Supplied records:

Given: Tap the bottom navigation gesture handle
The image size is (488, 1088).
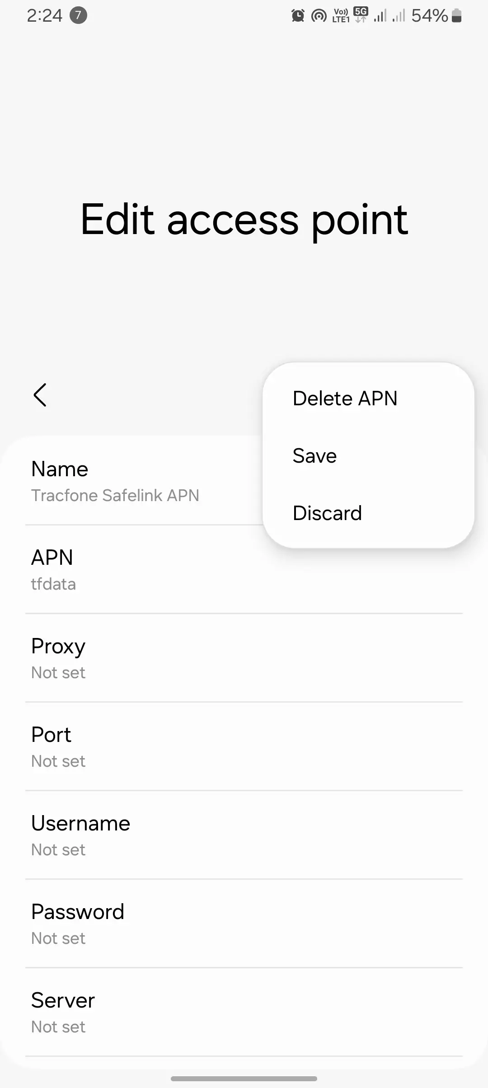Looking at the screenshot, I should [244, 1079].
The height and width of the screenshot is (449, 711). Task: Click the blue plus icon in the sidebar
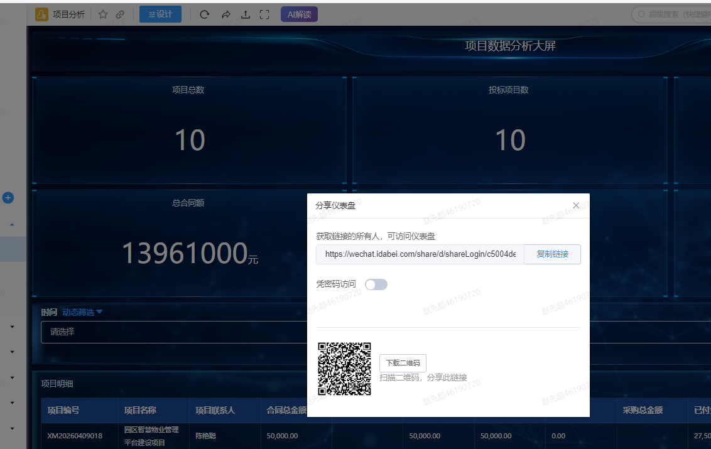8,198
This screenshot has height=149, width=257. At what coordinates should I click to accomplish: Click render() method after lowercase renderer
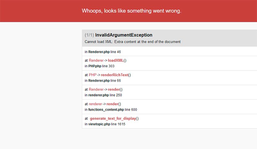(x=112, y=104)
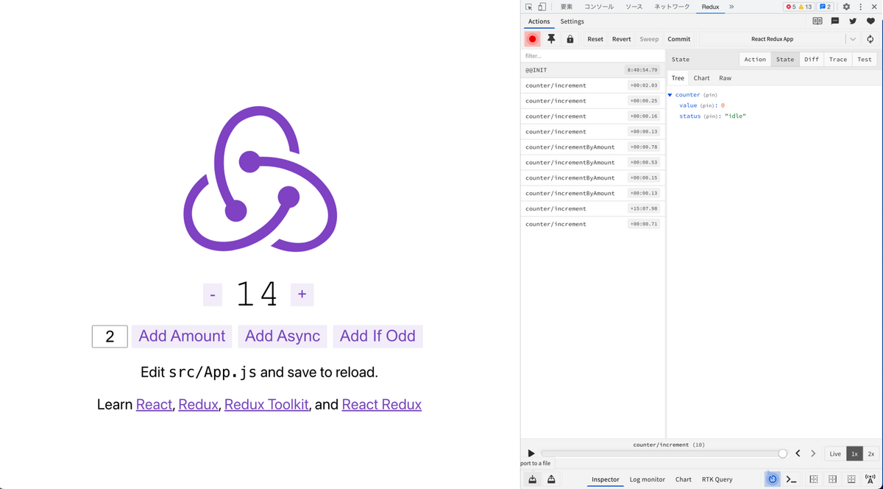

Exercise details: Repeat the material line for line. Pictures stay out of the copy.

Result for this task:
Given: Tap the bottom navigation gesture handle
The image size is (488, 1088).
Looking at the screenshot, I should [244, 1079].
The height and width of the screenshot is (449, 711). Task: Click the blue plus icon in the sidebar
8,198
This screenshot has height=149, width=257. At what coordinates should I click to accomplish: Click render() method after lowercase renderer
(x=112, y=104)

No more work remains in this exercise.